Credeva di essere una dea vivente, ma Cleopatra era decisamente umana: lo racconta nei dettagli una nuova biografia
di Francesca Ferri
“La storia tende ad essere scritta dai vincitori e, alla fine, Cleopatra ha perso”, chiarisce subito Natasha Solomons. “Eppure tutti la conosciamo, o almeno così crediamo”. Lei ha studiato la sua vita nel dettaglio per il suo nuovo libro, Io sono Cleopatra (Neri Pozza, novembre 2025), in cui indaga miti, leggende e fantasie che tengono ancora in vita l’ultima regina d’Egitto.
Perché scrivere ancora un libro su Cleopatra?
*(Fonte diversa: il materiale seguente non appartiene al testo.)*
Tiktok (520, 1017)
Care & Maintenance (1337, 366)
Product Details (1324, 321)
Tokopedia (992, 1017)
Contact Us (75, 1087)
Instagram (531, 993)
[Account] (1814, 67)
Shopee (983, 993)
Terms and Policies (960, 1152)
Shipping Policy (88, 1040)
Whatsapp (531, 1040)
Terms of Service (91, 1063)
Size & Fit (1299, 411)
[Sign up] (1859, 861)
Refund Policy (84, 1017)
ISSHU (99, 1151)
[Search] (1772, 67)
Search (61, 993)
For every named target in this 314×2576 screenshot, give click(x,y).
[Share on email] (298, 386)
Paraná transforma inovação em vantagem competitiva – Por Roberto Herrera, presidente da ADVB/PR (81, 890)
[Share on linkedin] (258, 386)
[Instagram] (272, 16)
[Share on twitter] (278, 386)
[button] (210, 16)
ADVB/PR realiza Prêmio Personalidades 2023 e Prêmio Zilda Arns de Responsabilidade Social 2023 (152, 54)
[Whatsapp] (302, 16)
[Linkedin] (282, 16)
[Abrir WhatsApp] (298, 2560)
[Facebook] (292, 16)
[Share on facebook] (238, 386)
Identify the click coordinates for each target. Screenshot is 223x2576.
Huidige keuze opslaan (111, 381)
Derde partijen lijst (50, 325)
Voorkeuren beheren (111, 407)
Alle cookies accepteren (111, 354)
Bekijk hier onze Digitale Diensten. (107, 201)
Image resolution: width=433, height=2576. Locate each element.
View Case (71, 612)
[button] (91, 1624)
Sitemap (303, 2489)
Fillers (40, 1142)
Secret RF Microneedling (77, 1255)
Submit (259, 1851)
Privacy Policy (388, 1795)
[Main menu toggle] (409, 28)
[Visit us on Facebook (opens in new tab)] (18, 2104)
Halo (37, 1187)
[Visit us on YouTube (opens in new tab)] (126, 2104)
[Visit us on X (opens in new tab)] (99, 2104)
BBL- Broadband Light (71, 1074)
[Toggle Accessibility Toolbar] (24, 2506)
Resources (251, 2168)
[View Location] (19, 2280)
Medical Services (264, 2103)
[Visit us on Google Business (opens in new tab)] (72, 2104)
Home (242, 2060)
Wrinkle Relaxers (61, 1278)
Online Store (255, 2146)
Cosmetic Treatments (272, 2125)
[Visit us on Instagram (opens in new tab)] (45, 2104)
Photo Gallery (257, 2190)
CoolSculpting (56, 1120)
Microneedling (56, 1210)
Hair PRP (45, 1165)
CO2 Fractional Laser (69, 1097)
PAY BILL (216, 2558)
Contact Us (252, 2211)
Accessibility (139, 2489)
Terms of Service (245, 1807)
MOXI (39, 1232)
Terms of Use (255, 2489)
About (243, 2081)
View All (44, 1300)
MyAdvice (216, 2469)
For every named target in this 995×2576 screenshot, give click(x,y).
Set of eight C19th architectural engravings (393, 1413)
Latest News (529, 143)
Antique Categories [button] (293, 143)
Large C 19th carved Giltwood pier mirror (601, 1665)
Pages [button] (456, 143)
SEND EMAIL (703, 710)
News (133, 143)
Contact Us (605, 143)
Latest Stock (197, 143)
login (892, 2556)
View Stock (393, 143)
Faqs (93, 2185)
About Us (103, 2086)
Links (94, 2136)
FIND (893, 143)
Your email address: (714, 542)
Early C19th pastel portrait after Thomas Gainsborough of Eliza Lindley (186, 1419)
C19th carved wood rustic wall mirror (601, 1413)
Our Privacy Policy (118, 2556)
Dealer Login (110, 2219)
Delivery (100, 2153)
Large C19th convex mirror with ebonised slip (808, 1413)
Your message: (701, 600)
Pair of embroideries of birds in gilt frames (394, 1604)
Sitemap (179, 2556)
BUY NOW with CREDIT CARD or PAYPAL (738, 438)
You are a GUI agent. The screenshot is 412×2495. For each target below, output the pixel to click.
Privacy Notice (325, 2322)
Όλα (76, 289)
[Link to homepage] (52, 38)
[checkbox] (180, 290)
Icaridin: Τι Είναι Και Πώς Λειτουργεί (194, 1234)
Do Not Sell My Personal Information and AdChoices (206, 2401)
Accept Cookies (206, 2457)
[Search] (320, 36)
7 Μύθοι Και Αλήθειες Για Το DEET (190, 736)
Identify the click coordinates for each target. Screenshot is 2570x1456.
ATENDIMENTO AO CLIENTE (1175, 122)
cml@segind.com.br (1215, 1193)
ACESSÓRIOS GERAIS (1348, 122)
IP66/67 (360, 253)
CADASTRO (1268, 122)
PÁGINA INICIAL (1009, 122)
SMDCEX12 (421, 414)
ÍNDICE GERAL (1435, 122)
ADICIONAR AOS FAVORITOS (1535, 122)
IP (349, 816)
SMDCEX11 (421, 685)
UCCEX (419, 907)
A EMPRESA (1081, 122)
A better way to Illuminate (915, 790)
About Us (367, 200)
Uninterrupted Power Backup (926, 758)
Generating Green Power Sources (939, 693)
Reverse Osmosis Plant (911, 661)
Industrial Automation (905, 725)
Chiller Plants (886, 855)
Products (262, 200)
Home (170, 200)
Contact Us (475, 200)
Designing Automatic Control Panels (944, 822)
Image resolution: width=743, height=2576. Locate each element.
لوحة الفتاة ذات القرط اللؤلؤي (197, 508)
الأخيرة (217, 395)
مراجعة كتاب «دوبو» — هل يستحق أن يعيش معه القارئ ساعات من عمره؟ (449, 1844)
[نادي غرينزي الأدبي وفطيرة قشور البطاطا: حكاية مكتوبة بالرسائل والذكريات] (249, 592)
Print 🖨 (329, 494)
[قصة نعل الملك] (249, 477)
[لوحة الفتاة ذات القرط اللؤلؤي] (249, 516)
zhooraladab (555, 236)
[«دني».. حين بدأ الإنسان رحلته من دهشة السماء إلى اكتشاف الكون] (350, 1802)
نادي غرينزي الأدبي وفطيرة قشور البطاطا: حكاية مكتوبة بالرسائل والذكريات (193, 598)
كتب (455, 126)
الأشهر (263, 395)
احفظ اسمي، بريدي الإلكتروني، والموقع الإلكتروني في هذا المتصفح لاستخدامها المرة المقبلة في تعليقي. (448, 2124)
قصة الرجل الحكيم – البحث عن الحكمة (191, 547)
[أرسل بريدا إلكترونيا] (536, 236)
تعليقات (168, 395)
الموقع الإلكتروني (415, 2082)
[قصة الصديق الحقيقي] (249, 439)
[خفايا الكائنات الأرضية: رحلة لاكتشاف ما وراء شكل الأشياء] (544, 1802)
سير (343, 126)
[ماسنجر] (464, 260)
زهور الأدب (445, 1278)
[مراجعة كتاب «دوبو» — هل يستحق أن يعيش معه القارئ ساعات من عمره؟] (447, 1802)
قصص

“La maggior parte di noi conosce la versione di Cleopatra creata da Shakespeare: la seduttrice attempata, coinvolta in intrighi amorosi. È sicuramente uno dei personaggi femminili più grandi e complessi mai creati da Shakespeare. Ma perché ha intitolato la sua opera Antonio e Cleopatra e non Cleopatra e Antonio? Dopotutto, era lei la faraona, la regina d’Egitto, nonché la sovrana più ricca del mondo. E perché Shakespeare l’ha completamente esclusa dalla sua altra opera, Giulio Cesare? All’epoca lei viveva a Roma, era l’amante di Cesare e la madre di suo figlio Cesarione. Eppure Shakespeare la cancella dalla storia. Ho deciso che era giunto il momento di reintrodurla e immaginare finalmente la storia di Cleopatra dal suo punto di vista”.